* Data for this task:
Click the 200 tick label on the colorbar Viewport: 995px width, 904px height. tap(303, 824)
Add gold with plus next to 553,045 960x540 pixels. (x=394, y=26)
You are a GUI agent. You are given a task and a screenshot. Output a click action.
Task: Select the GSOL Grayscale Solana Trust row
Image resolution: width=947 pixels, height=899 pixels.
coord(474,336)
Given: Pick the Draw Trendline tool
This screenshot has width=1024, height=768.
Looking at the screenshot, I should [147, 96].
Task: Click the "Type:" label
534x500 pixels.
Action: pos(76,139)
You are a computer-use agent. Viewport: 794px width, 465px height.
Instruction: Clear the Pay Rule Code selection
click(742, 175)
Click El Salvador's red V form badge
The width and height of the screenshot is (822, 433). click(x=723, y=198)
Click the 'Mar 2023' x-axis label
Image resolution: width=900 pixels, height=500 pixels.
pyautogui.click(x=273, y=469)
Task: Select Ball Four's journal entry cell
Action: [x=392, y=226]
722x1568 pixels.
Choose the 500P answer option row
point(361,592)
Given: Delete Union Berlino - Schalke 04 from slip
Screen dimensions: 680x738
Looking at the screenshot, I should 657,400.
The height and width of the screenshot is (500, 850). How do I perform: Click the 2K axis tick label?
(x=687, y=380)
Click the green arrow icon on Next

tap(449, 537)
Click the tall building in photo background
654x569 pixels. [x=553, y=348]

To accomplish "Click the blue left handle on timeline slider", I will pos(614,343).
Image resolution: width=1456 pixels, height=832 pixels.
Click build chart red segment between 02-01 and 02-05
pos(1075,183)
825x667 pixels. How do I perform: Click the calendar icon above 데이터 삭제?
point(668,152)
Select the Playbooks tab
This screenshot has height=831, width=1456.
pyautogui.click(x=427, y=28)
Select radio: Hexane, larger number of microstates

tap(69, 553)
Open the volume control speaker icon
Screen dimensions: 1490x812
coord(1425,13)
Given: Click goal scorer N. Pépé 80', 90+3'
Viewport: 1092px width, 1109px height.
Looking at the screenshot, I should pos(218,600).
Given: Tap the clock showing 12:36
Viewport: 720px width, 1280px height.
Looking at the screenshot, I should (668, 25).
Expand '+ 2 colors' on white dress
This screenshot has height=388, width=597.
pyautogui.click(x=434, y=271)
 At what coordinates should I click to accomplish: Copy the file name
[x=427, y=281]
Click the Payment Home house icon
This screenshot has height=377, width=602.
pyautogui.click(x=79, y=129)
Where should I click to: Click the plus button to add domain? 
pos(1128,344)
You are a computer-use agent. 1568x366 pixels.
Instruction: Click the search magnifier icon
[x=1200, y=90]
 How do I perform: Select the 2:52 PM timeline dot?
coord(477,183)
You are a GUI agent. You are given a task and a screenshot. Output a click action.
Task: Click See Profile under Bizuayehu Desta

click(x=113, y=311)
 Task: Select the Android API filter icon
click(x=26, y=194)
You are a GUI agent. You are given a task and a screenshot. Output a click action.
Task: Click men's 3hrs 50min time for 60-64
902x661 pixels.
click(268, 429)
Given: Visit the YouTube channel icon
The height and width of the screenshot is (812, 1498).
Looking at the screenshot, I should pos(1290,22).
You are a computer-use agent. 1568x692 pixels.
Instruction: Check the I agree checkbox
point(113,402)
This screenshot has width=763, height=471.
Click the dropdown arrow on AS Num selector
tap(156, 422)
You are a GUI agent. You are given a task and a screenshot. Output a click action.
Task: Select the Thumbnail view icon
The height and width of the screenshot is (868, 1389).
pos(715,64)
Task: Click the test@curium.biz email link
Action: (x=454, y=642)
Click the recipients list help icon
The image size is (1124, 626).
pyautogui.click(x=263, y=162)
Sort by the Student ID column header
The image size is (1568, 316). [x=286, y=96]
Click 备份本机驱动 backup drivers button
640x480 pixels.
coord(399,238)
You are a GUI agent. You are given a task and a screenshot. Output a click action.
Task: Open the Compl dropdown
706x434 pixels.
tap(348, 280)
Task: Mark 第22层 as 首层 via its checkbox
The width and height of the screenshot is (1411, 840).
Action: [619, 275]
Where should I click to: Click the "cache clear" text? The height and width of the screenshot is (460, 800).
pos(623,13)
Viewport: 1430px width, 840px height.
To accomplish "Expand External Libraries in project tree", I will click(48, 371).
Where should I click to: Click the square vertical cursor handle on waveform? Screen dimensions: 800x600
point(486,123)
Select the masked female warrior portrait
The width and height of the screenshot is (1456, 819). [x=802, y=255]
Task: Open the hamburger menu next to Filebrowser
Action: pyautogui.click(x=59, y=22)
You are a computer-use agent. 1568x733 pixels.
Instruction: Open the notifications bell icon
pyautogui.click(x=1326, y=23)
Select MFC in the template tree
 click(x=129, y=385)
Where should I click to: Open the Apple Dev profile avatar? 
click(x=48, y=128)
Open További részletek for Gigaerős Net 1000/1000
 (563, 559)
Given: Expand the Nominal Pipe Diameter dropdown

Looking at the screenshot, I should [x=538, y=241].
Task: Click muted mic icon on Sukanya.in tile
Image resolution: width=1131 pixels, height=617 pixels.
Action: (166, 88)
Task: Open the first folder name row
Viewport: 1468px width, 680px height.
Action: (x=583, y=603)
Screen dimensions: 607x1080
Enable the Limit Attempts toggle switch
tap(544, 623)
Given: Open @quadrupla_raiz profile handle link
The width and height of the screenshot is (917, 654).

* Work required: In the records above, which lines hold the string "computer"? Copy each one.

* Output of the exercise:
You are a computer-use agent. Viewport: 794px width, 465px height.
You are a computer-use agent. 1568x366 pixels.
You are a computer-use agent. 1568x692 pixels.
You are a computer-use agent. 1568x733 pixels.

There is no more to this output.